After my last blog, Nikita asked this:
“Just a question, what behaviors do you use to get the attention to your needs from Taylor? I know this was a topic in the forum and most of us agreed we don’t ask directly, but in a way, we demand on other ways…”
Been pondering halfheartedly most of the day as I went about cleaning and whatnot. (If I ponder wholeheartedly I never get anywhere. The wheels in my head spin and spin unless I let things stew in my subconscious while I go about my normal business. I try to focus and I end up doing a burn out…)
Anyhow…
This is an area I really do struggle in.
Denial and emotional torment are a huge part of what I need. Taylor knows that.
I’m also far too prideful and scared of being pandered to to directly ask for what I need. Taylor knows that, too. I think sometimes he truly enjoys watching me crack under the pressure of my need…
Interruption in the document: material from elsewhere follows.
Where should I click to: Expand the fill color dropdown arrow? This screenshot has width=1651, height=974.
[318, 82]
And that’s exactly what I do.
I suffer with it.
I let it eat me to pieces.
And then I break.
Sometimes I resent that he allows me to do that.
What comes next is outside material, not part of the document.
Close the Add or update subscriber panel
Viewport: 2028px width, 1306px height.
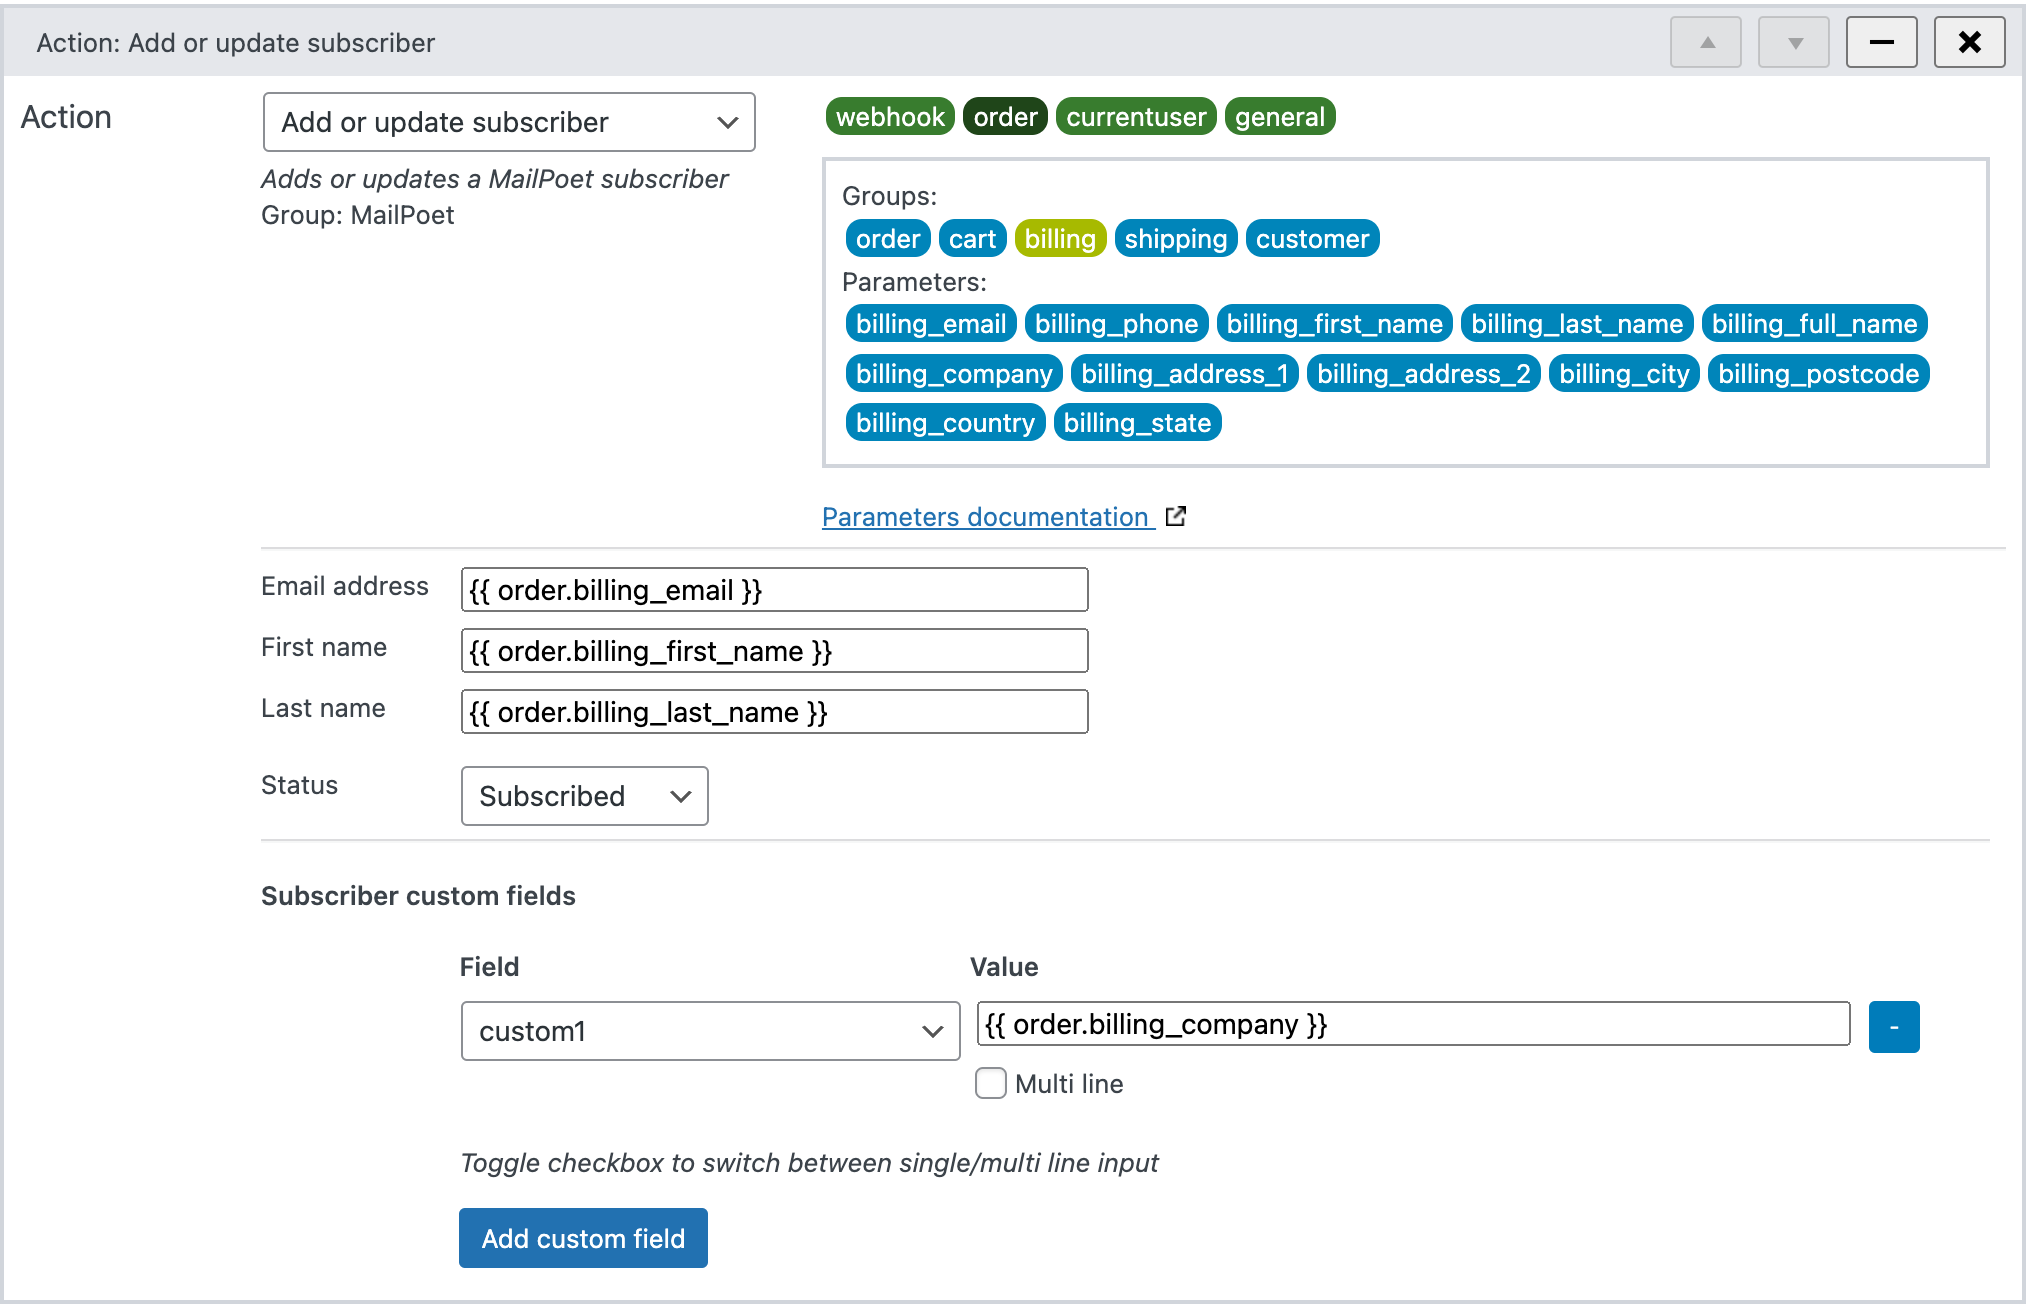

I’ve bitched about it often enough.
But as the years go by I begin to realize that it’s exactly what I need most times.
I don’t think I’m answering the question very well.
I guess I’d have to ask Taylor for a better answer.
Cuz…
I don’t really do anything to get my needs met.
Nothing intentional anyhow.
I swallow it, I let it eat me, I let it hurt me….
I eventually break.
Burst into tears or throw out a hateful comment (You don’t’ want me. We’re VANILLA! blah blah blah, etc etc etc)
That never gets me anything but a raised eyebrow and his back, though. He’ll rarely immediately take care of my problem. He’ll let me stew in my reaction usually for a good long time.
He knows where I am, emotionally and mentally and physically, at almost all times. He knows me very, very well. And he does take care of my wants and needs.
He just does it in his time, in his way.
And that’s probably my biggest need of all so it works for us.
Sounds screwed up, eh?
Ugh.
Maybe I do need to ponder this more.
I really don’t think I’m making sense or answering right.